Researchers Identify Brain Regions That Encode Words, Grammar and Story

Brain scans of Harry Potter readers yields computational model of reading.

Some people say that reading “Harry Potter and the Sorcerer’s Stone” taught them the importance of friends, or that easy decisions are seldom right. Carnegie Mellon University scientists used a chapter of that book to learn a different lesson: identifying what different regions of the brain are doing when people read.

Researchers from CMU’s Machine Learning Department performed functional magnetic resonance imaging (fMRI) scans of eight people as they read a chapter of that Potter book. They then analyzed the scans, cubic millimeter by cubic millimeter, for every four-word segment of that chapter. The result was the first integrated computational model of reading, identifying which parts of the brain are responsible for such subprocesses as parsing sentences, determining the meaning of words and understanding relationships between characters.

As Leila Wehbe, a Ph.D. student in the Machine Learning Department, and Tom Mitchell, the department head, report today in the online journal PLOS ONE, the model was able to predict fMRI activity for novel text passages with sufficient accuracy to tell which of two different passages a person was reading with 74 percent accuracy.

“At first, we were skeptical of whether this would work at all,” Mitchell said, noting that analyzing multiple subprocesses of the brain at the same time is unprecedented in cognitive neuroscience. “But it turned out amazingly well and now we have these wonderful brain maps that describe where in the brain you’re thinking about a wide variety of things.”

The image shows fMRI scans taken during the research.
Map of the patterns of representation compared with the regions involved in sentence processing: our method recovers similar regions and differentiates them according to which information process they represent. a- Adapted from [8]: Top: A recently published probabilistic overlap map showing where sentence reading generates greater neural activity than perceiving nonword letter strings. The value in each voxel indicates how many of the 25 individual subjects show a significant (at , FDR-corrected) effect for the SentencesNonwords contrast. Bottom: The main functional parcels derived from the probabilistic overlap map using an image parcellation (watershed) algorithm, as described in more detail in [7]. b- Results obtained by our generative model, showing where semantic, discourse, and syntax information is encoded by neural activity. Note this model identifies not just where language processing generates neural activity, but also what types of information are encoded by that activity. Each voxel location represents the classification done using a cube of voxel coordinates, centered at that location, such that the union of voxels from all subjects whose coordinates are in that cube are used. Voxel locations are colored according to the feature set that can be used to yield significantly higher than chance accuracy. Light green regions, marked with (1), are regions in which using either semantic or syntactic features leads to high accuracy. Dark gray regions, marked with (2), are regions in which using either dialog or syntactic features leads to high accuracy. Credit Mitchell et al./PLOS ONE.
Wehbe and Mitchell said the model is still inexact, but might someday be useful in studying and diagnosing reading disorders, such as dyslexia, or to track the recovery of patients whose speech was impacted by a stroke. It also might be used by educators to identify what might be giving a student trouble when learning a foreign language.

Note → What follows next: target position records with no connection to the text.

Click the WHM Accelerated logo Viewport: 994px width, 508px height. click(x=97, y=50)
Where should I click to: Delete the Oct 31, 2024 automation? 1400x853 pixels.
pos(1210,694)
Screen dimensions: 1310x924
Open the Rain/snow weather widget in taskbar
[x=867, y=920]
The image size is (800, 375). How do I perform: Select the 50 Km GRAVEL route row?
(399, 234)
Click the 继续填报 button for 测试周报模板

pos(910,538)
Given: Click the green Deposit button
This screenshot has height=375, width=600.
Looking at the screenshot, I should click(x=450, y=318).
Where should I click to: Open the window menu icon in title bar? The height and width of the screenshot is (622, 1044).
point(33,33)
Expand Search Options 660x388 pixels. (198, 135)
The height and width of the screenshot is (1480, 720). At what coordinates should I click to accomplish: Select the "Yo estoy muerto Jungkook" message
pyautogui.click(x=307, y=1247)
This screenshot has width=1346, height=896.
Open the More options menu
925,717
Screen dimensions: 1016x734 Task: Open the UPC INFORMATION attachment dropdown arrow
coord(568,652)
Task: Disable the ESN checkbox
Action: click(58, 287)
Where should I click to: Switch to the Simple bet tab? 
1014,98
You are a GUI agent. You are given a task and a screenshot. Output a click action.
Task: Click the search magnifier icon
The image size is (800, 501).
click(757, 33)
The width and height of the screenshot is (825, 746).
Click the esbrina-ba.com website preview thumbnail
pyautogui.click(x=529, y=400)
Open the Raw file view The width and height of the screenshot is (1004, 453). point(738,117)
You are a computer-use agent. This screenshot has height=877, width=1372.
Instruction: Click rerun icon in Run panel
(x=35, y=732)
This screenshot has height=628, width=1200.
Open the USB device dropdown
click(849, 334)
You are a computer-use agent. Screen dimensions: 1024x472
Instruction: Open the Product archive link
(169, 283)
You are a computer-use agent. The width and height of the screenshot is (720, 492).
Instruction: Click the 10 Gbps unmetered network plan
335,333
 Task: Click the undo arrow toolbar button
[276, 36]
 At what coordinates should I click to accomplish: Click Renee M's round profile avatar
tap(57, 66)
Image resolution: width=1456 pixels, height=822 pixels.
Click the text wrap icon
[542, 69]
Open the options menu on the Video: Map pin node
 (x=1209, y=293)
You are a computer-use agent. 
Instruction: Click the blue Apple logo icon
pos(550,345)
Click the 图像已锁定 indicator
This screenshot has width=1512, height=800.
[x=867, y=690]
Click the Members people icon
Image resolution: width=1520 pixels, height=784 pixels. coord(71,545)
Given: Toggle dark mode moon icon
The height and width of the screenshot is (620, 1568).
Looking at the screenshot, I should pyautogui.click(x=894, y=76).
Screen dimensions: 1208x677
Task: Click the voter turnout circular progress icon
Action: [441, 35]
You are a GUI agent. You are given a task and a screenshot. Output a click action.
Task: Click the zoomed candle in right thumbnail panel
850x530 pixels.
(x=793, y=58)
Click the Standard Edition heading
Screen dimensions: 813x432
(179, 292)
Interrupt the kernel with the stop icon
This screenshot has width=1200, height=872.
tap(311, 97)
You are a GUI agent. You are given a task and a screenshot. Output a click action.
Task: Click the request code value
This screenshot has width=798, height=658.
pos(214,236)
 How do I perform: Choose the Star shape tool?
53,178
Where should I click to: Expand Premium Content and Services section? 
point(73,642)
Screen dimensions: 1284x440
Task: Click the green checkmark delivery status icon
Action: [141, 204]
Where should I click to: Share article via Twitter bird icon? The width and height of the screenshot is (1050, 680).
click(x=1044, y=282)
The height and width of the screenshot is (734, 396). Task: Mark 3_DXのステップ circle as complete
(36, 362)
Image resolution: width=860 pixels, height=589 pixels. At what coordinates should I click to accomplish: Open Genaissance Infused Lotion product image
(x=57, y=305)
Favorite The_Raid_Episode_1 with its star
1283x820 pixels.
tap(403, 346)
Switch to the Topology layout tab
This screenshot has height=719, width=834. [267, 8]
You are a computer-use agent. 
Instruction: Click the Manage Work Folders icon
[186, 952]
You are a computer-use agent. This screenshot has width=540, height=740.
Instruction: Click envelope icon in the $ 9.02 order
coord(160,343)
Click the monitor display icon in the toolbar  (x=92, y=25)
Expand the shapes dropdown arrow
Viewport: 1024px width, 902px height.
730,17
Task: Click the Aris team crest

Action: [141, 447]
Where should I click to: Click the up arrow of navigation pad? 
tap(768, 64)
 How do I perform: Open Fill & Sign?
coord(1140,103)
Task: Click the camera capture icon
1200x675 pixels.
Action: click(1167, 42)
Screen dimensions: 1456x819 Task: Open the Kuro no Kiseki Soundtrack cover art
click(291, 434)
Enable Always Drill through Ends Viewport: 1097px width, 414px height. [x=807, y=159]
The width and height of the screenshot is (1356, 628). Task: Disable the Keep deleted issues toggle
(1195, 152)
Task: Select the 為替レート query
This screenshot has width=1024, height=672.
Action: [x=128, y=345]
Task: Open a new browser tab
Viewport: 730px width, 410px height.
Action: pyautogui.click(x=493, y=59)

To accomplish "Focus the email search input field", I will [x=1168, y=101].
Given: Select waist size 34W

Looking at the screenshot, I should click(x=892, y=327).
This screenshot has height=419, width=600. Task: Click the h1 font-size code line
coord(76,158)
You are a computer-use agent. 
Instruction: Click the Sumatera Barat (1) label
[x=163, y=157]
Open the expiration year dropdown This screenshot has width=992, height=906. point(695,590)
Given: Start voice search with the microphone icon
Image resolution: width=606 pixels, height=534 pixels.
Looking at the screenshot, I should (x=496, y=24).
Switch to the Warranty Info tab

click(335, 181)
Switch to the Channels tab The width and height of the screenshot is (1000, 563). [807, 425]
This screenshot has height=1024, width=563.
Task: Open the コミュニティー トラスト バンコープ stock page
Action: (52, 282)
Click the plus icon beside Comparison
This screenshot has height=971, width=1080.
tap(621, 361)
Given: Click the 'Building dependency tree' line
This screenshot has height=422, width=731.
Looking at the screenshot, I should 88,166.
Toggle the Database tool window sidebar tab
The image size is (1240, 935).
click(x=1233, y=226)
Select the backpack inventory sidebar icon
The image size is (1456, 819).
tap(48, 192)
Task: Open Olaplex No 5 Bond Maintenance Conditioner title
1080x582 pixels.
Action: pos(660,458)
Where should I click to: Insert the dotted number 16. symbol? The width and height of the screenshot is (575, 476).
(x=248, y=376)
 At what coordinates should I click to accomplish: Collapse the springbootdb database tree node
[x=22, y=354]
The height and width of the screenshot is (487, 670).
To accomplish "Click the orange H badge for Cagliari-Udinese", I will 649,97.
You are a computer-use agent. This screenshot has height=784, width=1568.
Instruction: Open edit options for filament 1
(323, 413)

“If I’m having trouble learning a new language, I may have a hard time figuring out exactly what I don’t get,” Mitchell said. “When I can’t understand a sentence, I can’t articulate what it is I don’t understand. But a brain scan might show that the region of my brain responsible for grammar isn’t activating properly, or perhaps instead I’m not understanding the individual words.”

Researchers at Carnegie Mellon and elsewhere have used fMRI scans to identify activation patterns associated with particular words or phrases or even emotions. But these have always been tightly controlled experiments, with only one variable analyzed at a time. The experiments were unnatural, usually involving only single words or phrases, but the slow pace of fMRI — one scan every two seconds — made other approaches seem unfeasible.

Wehbe nevertheless was convinced that multiple cognitive subprocesses could be studied simultaneously while people read a compelling story in a near-normal manner. She believed that using a real text passage as an experimental stimulus would provide a rich sample of the different word properties, which could help to reveal which brain regions are associated with these different properties.

“No one falls asleep in the scanner during Leila’s experiments,” Mitchell said.

They devised a technique in which people see one word of a passage every half second — or four words for every two-second fMRI scan. For each word, they identified 195 detailed features — everything from the number of letters in the word to its part of speech. They then used a machine learning algorithm to analyze the activation of each cubic centimeter of the brain for each four-word segment.

Bit by bit, the algorithm was able to associate certain features with certain regions of the brain, Wehbe said.

“The test subjects read Chapter 9 of Sorcerer’s Stone, which is about Harry’s first flying lesson,” she noted. “It turns out that movement of the characters — such as when they are flying their brooms – is associated with activation in the same brain region that we use to perceive other people’s motion. Similarly, the characters in the story are associated with activation in the same brain region we use to process other people’s intentions.”

Exactly how the brain creates these neural encodings is still a mystery, they said, but it is the beginning of understanding what the brain is doing when a person reads.

“It’s sort of like a DNA fingerprint — you may not understand all aspects of DNA’s function, but it guides you in understanding cell function or development,” Mitchell said. “This model of reading initially is that kind of a fingerprint.”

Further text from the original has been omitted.